-- Opening Marker --
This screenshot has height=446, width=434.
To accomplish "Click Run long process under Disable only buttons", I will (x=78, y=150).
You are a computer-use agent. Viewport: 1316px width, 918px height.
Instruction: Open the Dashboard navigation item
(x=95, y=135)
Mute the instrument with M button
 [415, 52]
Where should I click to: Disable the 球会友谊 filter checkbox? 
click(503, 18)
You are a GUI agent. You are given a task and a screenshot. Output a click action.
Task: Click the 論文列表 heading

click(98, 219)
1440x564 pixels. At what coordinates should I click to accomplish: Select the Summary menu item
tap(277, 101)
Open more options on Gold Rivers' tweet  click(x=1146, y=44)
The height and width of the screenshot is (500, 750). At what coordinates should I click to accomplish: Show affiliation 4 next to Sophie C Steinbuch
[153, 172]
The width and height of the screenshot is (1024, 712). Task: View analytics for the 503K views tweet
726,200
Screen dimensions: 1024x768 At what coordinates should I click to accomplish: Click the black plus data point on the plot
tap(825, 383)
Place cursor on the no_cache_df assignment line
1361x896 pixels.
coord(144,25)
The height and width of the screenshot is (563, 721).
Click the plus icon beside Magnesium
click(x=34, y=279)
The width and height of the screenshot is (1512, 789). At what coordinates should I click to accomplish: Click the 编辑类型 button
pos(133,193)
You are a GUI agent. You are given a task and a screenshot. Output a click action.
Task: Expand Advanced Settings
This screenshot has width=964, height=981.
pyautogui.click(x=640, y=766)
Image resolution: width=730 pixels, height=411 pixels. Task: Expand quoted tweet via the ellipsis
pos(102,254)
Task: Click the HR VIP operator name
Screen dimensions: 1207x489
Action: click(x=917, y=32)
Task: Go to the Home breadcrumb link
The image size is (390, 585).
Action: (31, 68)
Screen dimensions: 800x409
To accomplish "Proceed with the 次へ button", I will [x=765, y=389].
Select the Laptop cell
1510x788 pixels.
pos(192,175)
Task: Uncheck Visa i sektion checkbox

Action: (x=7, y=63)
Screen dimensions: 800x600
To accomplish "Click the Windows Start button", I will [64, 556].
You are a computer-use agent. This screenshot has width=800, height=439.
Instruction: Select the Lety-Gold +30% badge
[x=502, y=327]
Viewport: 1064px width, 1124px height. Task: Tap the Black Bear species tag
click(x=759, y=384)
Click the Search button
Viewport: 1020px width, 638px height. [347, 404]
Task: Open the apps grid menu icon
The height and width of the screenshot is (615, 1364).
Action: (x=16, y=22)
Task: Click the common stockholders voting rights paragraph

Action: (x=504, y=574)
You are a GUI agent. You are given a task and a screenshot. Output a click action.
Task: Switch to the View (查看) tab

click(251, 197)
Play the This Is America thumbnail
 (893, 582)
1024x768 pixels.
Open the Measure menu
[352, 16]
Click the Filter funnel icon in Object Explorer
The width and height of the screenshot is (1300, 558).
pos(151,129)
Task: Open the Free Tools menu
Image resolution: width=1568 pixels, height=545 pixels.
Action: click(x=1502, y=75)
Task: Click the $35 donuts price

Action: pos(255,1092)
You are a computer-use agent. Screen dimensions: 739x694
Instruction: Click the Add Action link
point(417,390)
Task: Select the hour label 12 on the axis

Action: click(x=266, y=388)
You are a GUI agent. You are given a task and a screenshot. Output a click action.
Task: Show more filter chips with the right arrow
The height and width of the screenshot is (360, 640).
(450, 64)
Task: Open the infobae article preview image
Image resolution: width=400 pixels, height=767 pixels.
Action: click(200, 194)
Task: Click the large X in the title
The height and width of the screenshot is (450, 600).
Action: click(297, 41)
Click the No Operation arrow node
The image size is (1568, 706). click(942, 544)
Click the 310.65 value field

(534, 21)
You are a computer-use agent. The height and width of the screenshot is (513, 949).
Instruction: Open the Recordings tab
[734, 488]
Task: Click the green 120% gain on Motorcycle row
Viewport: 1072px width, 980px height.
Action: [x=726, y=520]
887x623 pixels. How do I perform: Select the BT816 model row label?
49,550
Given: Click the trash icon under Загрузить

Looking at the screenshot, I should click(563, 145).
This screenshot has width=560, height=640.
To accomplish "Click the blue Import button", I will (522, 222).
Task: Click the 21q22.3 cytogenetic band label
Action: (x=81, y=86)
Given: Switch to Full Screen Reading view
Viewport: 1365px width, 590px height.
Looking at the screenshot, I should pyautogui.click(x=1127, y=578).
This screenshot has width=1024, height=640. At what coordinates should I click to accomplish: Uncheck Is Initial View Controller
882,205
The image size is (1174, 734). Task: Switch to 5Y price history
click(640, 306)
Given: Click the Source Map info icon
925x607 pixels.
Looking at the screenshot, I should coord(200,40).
-- Closing Marker --
▶ [Assignment]: Transcribe the material above in full, keeping each word unchanged.

▶ [Reply to the exercise]:
This screenshot has height=446, width=434.
To accomplish "Click Run long process under Disable only buttons", I will (x=78, y=150).
You are a computer-use agent. Viewport: 1316px width, 918px height.
Instruction: Open the Dashboard navigation item
(x=95, y=135)
Mute the instrument with M button
 [415, 52]
Where should I click to: Disable the 球会友谊 filter checkbox? 
click(503, 18)
You are a GUI agent. You are given a task and a screenshot. Output a click action.
Task: Click the 論文列表 heading

click(98, 219)
1440x564 pixels. At what coordinates should I click to accomplish: Select the Summary menu item
tap(277, 101)
Open more options on Gold Rivers' tweet  click(x=1146, y=44)
The height and width of the screenshot is (500, 750). At what coordinates should I click to accomplish: Show affiliation 4 next to Sophie C Steinbuch
[153, 172]
The width and height of the screenshot is (1024, 712). Task: View analytics for the 503K views tweet
726,200
Screen dimensions: 1024x768 At what coordinates should I click to accomplish: Click the black plus data point on the plot
tap(825, 383)
Place cursor on the no_cache_df assignment line
1361x896 pixels.
coord(144,25)
The height and width of the screenshot is (563, 721).
Click the plus icon beside Magnesium
click(x=34, y=279)
The width and height of the screenshot is (1512, 789). At what coordinates should I click to accomplish: Click the 编辑类型 button
pos(133,193)
You are a GUI agent. You are given a task and a screenshot. Output a click action.
Task: Expand Advanced Settings
This screenshot has width=964, height=981.
pyautogui.click(x=640, y=766)
Image resolution: width=730 pixels, height=411 pixels. Task: Expand quoted tweet via the ellipsis
pos(102,254)
Task: Click the HR VIP operator name
Screen dimensions: 1207x489
Action: click(x=917, y=32)
Task: Go to the Home breadcrumb link
The image size is (390, 585).
Action: (31, 68)
Screen dimensions: 800x409
To accomplish "Proceed with the 次へ button", I will [x=765, y=389].
Select the Laptop cell
1510x788 pixels.
pos(192,175)
Task: Uncheck Visa i sektion checkbox

Action: (x=7, y=63)
Screen dimensions: 800x600
To accomplish "Click the Windows Start button", I will [64, 556].
You are a computer-use agent. This screenshot has width=800, height=439.
Instruction: Select the Lety-Gold +30% badge
[x=502, y=327]
Viewport: 1064px width, 1124px height. Task: Tap the Black Bear species tag
click(x=759, y=384)
Click the Search button
Viewport: 1020px width, 638px height. [347, 404]
Task: Open the apps grid menu icon
The height and width of the screenshot is (615, 1364).
Action: (x=16, y=22)
Task: Click the common stockholders voting rights paragraph

Action: (x=504, y=574)
You are a GUI agent. You are given a task and a screenshot. Output a click action.
Task: Switch to the View (查看) tab

click(251, 197)
Play the This Is America thumbnail
 (893, 582)
1024x768 pixels.
Open the Measure menu
[352, 16]
Click the Filter funnel icon in Object Explorer
The width and height of the screenshot is (1300, 558).
pos(151,129)
Task: Open the Free Tools menu
Image resolution: width=1568 pixels, height=545 pixels.
Action: click(x=1502, y=75)
Task: Click the $35 donuts price

Action: pos(255,1092)
You are a computer-use agent. Screen dimensions: 739x694
Instruction: Click the Add Action link
point(417,390)
Task: Select the hour label 12 on the axis

Action: click(x=266, y=388)
You are a GUI agent. You are given a task and a screenshot. Output a click action.
Task: Show more filter chips with the right arrow
The height and width of the screenshot is (360, 640).
(450, 64)
Task: Open the infobae article preview image
Image resolution: width=400 pixels, height=767 pixels.
Action: click(200, 194)
Task: Click the large X in the title
The height and width of the screenshot is (450, 600).
Action: click(297, 41)
Click the No Operation arrow node
The image size is (1568, 706). click(942, 544)
Click the 310.65 value field

(534, 21)
You are a computer-use agent. The height and width of the screenshot is (513, 949).
Instruction: Open the Recordings tab
[734, 488]
Task: Click the green 120% gain on Motorcycle row
Viewport: 1072px width, 980px height.
Action: [x=726, y=520]
887x623 pixels. How do I perform: Select the BT816 model row label?
49,550
Given: Click the trash icon under Загрузить

Looking at the screenshot, I should click(563, 145).
This screenshot has width=560, height=640.
To accomplish "Click the blue Import button", I will (522, 222).
Task: Click the 21q22.3 cytogenetic band label
Action: (x=81, y=86)
Given: Switch to Full Screen Reading view
Viewport: 1365px width, 590px height.
Looking at the screenshot, I should pyautogui.click(x=1127, y=578).
This screenshot has width=1024, height=640. At what coordinates should I click to accomplish: Uncheck Is Initial View Controller
882,205
The image size is (1174, 734). Task: Switch to 5Y price history
click(640, 306)
Given: Click the Source Map info icon
925x607 pixels.
Looking at the screenshot, I should coord(200,40).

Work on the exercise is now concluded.